Les autres avancées du texte

Le collège d’Eurojust n’aura pas de rôle décisionnel mais pourrait émettre des avis non contraignants, notamment en cas de conflit de compétence.

En matière de relation avec les États tiers, Eurojust pourrait mettre en place des magistrats de liaison sous réserve d’un accord avec l’État tiers approuvé par le Conseil statuant à la majorité qualifiée.

Le financement d’Eurojust ne fait pas encore l’objet d’un accord unanime, certains États préférant qu’Eurojust soit financé par des contributions d’États membres (le texte actuel prévoit que les membres nationaux et leurs adjoints seraient rémunérés par leur État et que les dépenses liées à leurs activités dans le cadre d’Eurojust seraient prises en charge par le budget d’Eurojust en tant que dépenses opérationnelles).

Enfin, Eurojust ne serait pas une agence de l’Union européenne, selon les dernières versions du texte en négociation.

En conclusion, le présent projet de décision constitue une avancée significative et doit être soutenu bien qu’un certain nombre de points aient été largement remaniés au cours des négociations. Il constitue une priorité de la présidence française en matière de coopération judiciaire pénale.

*

* *

L’exposé de M. Guy GEOFFROY , rapporteur, a été suivi d’un court débat.

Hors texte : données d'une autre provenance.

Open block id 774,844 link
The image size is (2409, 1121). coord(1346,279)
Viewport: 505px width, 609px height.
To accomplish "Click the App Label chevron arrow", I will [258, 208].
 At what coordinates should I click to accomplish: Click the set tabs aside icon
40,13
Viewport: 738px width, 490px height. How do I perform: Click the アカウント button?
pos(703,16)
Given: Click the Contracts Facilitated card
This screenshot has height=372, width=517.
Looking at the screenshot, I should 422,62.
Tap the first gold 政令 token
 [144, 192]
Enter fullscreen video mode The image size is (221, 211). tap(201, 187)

M. Jacques MYARD a estimé que la coopération judiciaire était une nécessité mais qu’Eurojust posait un problème différent, dans la mesure où il serait compétent pour poursuivre des actes délictueux contre les intérêts de l’Union européenne, par exemple en matière de fraude. Il a souhaité savoir si, dans l’esprit de la proposition, ce parquet serait indépendant, ce qui n’est heureusement pas le cas en France.

M. Guy GEOFFROY , rapporteur, a répondu qu’il ne deviendrait pas indépendant parce qu’il ne devait pas le devenir. Dans l’hypothèse de poursuites à l’échelle européenne dans l’intérêt de la lutte contre la criminalité transnationale, il serait possible de se servir d’Eurojust comme d’un instrument a minima . Il agira de toute façon sous l’égide du Conseil, et il reviendra au Conseil de définir les conditions de création d’un parquet à partir d’Eurojust et les pouvoirs de ce parquet. L’indépendance n’est pas souhaitable ; en France, le parquet est sous l’autorité du Garde des Sceaux et applique les orientations générales du Gouvernement dans sa politique pénale.

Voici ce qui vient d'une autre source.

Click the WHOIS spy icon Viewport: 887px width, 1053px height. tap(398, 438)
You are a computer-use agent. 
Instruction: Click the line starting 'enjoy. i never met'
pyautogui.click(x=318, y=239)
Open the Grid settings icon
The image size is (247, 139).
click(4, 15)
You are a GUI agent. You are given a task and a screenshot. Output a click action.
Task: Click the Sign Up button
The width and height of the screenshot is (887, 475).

M. Jacques MYARD , prenant l’exemple de fraudes sur les aides agricoles européennes dans un département insulaire, a observé qu’elles étaient constitutives d’un délit en droit français et que la Commission pouvait envoyer sur place des inspecteurs et saisir le parquet en France. L’échange d’informations peut être utile mais on peut s’interroger sur la nécessité de la volonté politique de mettre en avant Eurojust. M. Jacques MYARD a donc indiqué qu’il s’abstiendrait sur la proposition.

Le Président Michel HERBILLON a remercié le rapporteur d’avoir inscrit ses conclusions dans le contexte de la présidence française. Il a souligné que les citoyens européens attendaient des résultats concrets à travers le renforcement de la coopération judiciaire et pénale, afin de mieux lutter contre la criminalité transnationale.

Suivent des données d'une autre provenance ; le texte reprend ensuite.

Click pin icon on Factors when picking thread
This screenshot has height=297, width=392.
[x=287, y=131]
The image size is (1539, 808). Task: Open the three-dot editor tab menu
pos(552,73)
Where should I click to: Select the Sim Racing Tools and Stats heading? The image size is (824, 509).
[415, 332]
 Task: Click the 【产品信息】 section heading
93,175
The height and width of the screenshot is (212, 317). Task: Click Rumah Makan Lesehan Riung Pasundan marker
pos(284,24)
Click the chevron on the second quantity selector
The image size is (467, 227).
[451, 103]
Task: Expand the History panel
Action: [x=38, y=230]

Puis la Délégation a approuvé le texte.

(1) Rapport annuel d’Eurojust 2007.
(2) A titre d’exemple, la durée des mandats varie de un an à une durée indéfinie. Communication de la Commission sur le rôle d’Eurojust et du réseau judiciaire européen dans le cadre de la lutte contre le crime organisé et le terrorisme dans l’Union européenne, 23 octobre 2007, COM (2007) 644 final.